Data for the task —
[start]

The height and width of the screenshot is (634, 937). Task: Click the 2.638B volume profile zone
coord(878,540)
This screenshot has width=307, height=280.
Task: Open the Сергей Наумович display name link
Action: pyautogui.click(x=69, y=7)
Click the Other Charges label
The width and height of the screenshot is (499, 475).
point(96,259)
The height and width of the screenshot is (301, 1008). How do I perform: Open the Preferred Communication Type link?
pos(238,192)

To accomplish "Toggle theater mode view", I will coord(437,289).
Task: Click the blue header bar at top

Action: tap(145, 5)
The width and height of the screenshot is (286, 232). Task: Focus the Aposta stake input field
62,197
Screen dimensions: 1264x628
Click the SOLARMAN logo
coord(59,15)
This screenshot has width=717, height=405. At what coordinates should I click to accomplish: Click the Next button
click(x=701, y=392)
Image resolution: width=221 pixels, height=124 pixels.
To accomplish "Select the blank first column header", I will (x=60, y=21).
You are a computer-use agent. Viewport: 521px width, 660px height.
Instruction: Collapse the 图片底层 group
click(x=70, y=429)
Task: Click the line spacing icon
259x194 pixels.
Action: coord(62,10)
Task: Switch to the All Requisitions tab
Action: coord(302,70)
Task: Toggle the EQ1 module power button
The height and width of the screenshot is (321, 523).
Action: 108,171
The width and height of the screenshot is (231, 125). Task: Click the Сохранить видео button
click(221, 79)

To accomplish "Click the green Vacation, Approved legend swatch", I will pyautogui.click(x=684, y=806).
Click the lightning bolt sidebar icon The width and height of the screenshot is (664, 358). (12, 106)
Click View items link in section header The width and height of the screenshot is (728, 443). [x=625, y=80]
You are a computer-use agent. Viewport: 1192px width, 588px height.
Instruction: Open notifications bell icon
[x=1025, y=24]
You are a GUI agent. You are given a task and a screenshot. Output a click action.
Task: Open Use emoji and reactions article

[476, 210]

[end]

Copy the rows from the line with "Click View items" through the last row, requests included, adding 82 to each coordinate in the answers.

Click View items link in section header The width and height of the screenshot is (728, 443). [x=707, y=162]
You are a computer-use agent. Viewport: 1192px width, 588px height.
Instruction: Open notifications bell icon
[x=1107, y=106]
You are a GUI agent. You are given a task and a screenshot. Output a click action.
Task: Open Use emoji and reactions article

[558, 292]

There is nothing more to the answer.